# [Selected text]
· · ·

You would if it was a tenner, but it's not a tenner, is it?
Phil Serrell has turned from the vestal virgin
to the big daddy of the car-boot sale,
weaving his way in and out of the stalls
and taking no prisoners if the price isn't right.
John Cameron, on the other hand,
is more like the pretty woman who's just been given licence to shop.
ROY ORBISON: # Pretty woman, walking down the street
# Pretty woman, the kind I like to meet... #
I've got myself, I think, five garments here.
I spent £15,
and I've got three or four lots of designer labels in here.
There's a good second-hand market for clothing. They call it "vintage".
I went to a shop in Selsey yesterday and had a look at what they'd buy.
So at £15, I've got to be able to make a profit on that.
I may well go into the rag trade.
Mm, hot stuff, from John the Hammer to Jean Haute Couture.
He's so confident of his winning formula
he buys yet another designer top for £2.
With their campaigns in full swing,
our bitter rivals meet in no-man's-land
to size each other up...

· · ·

# [Required actions]
1 - Render this sentence from the car-boot sale transcript in Spanish: "There's a good second-hand market for clothing."
2 - Extend the car-boot sale transcript past its final line, keeping the same subtitled style.
The lines that come next are separate material, unrelated to the car-boot sale transcript.

# [Given data]
· · ·

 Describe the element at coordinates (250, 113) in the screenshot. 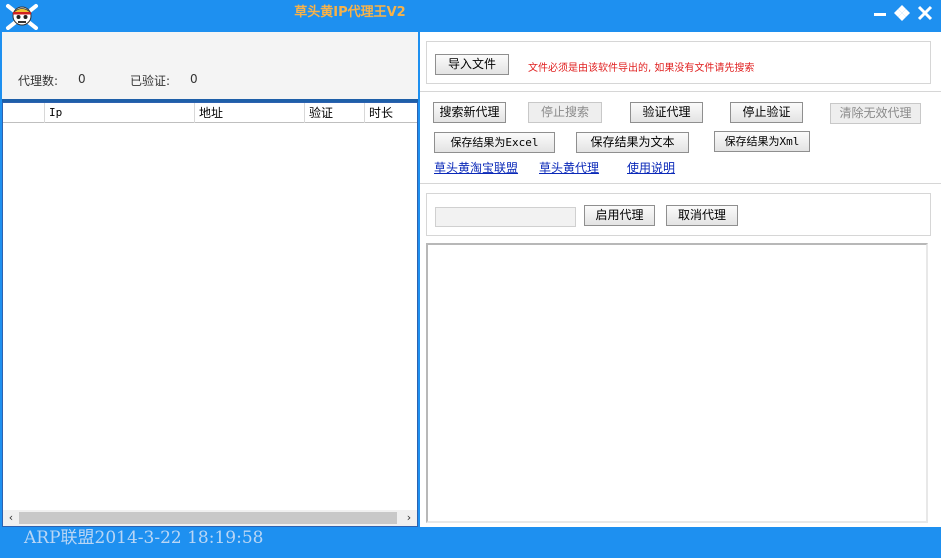

I see `column-header-address: 地址` at that location.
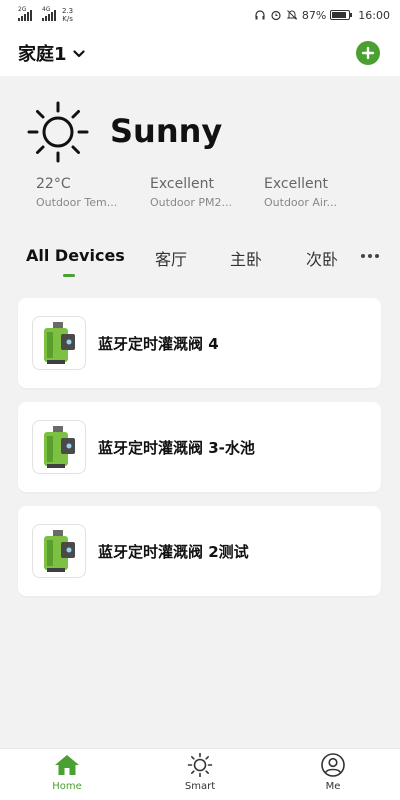 The height and width of the screenshot is (800, 400). What do you see at coordinates (22, 10) in the screenshot?
I see `sim1-network-type: 2G` at bounding box center [22, 10].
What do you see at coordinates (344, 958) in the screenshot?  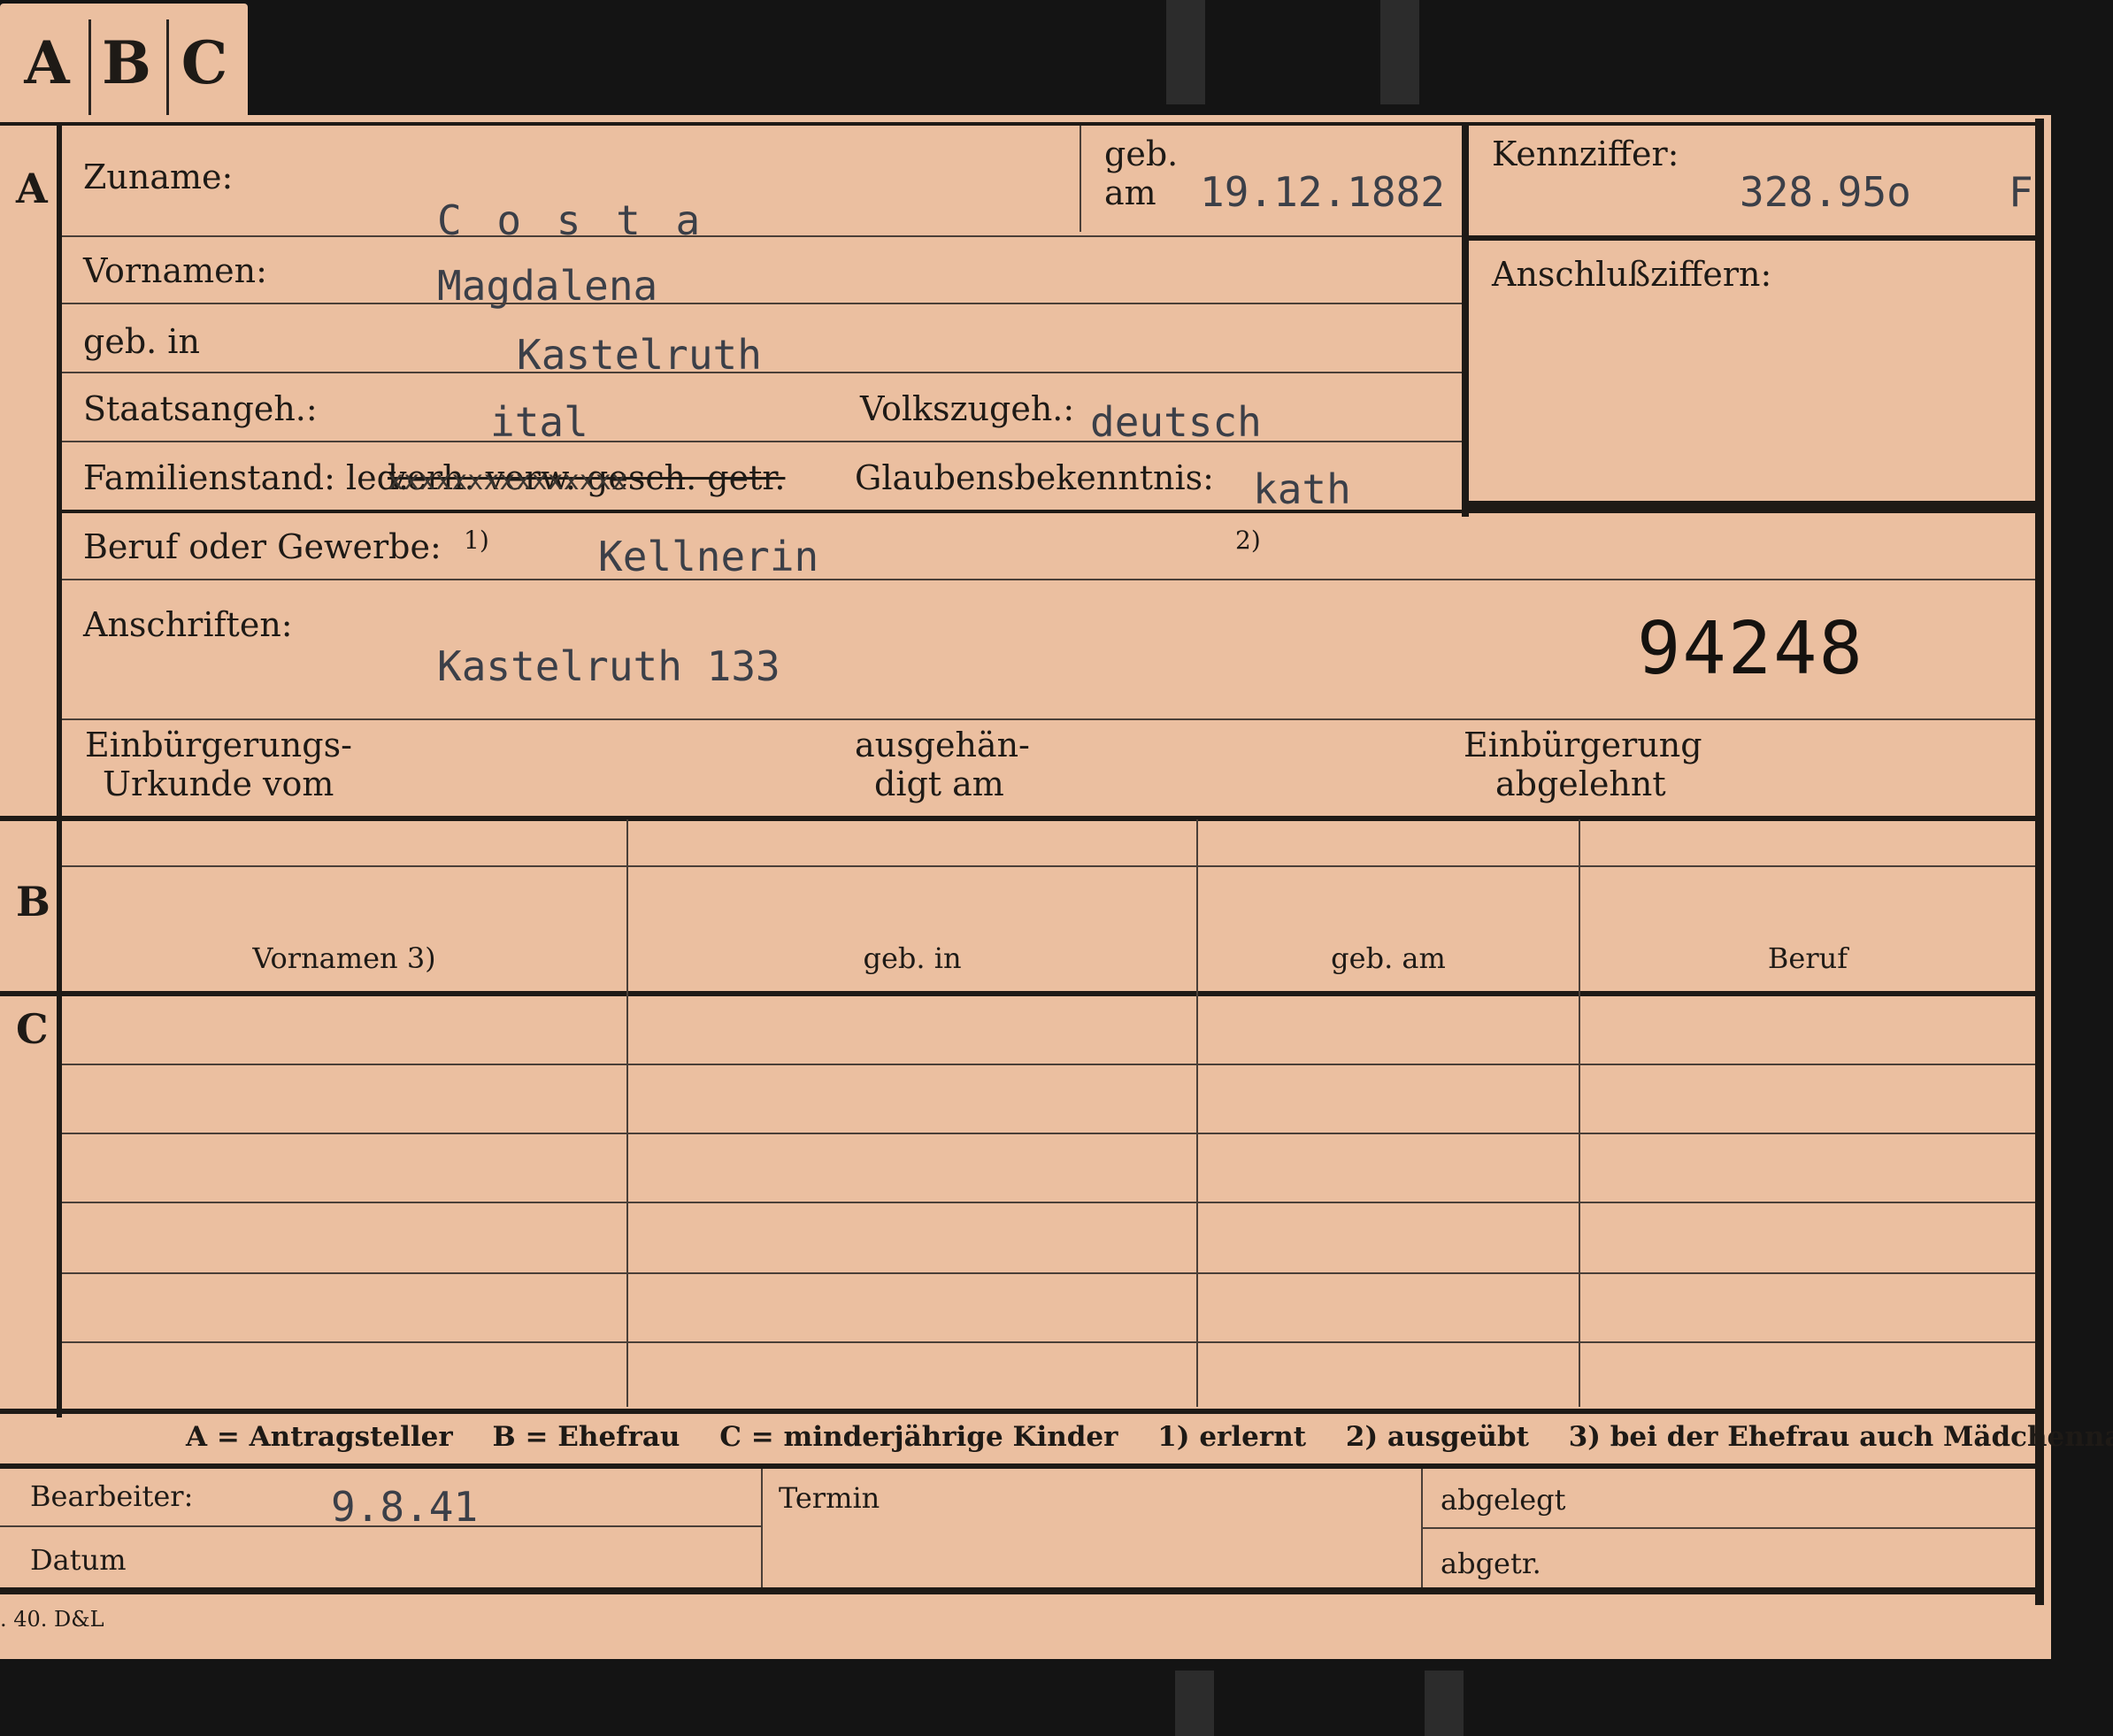 I see `column-header-given-names: Vornamen 3)` at bounding box center [344, 958].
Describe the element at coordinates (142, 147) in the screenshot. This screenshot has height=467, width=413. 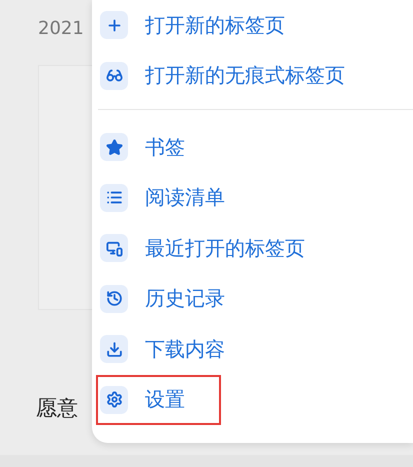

· · ·

# [Answers per task]
1 - Hay un buen mercado de segunda mano para la ropa.

2 -
and have a little bit of ice cream.
-This is the best thing I've bought today.
-How are you doing?
-Not too bad. It's quite mad.
There's so many different things.
I panic-bought in the first 20 minutes.
And I bought some real tat, absolute tat.
A couple of things I might do all right with. You?
-I was enjoying my ice cream.
-How much have you spent?
I think I've spent about £106 or £110, something like that.
I've got some interesting bits. I bought some women's clothing.
-Don't get excited.
-I had heard, actually.
-It was something I didn't believe in.
Well, but vintage sounds better.
We'd better get stuck into these before they melt.
Good luck this afternoon, keep buying,
and meet you back here in a minute for more ice cream.
No time for that, JC, you've had a breather
and now it's time to get stuck in again.
You're in the final straights and, before long,
it'll be packing up time.
Phil is starting to question some of his opponent's purchases.
Now he's buying ladies clothes? It's not right, that, is it?
Oh, come on, Foxy, each to their own.
Phil's lucky streak continues with a wooden book slide
he snaps up for a credit crunch busting £4.
And it's not long before he glimpses another petrol can.
-How much is your petrol can, please?
-Petrol can's five quid.
-I'll take on offer.
-I'd only insult you so I'm not going to do that.
-No. There you go, I don't feel insulted, though.
-Keep at it.
-Go on, give us a quid and you can have it.
Merely a drop in Phil's ocean.
His years of valuing and buying have stood him in good stead for this boot sale.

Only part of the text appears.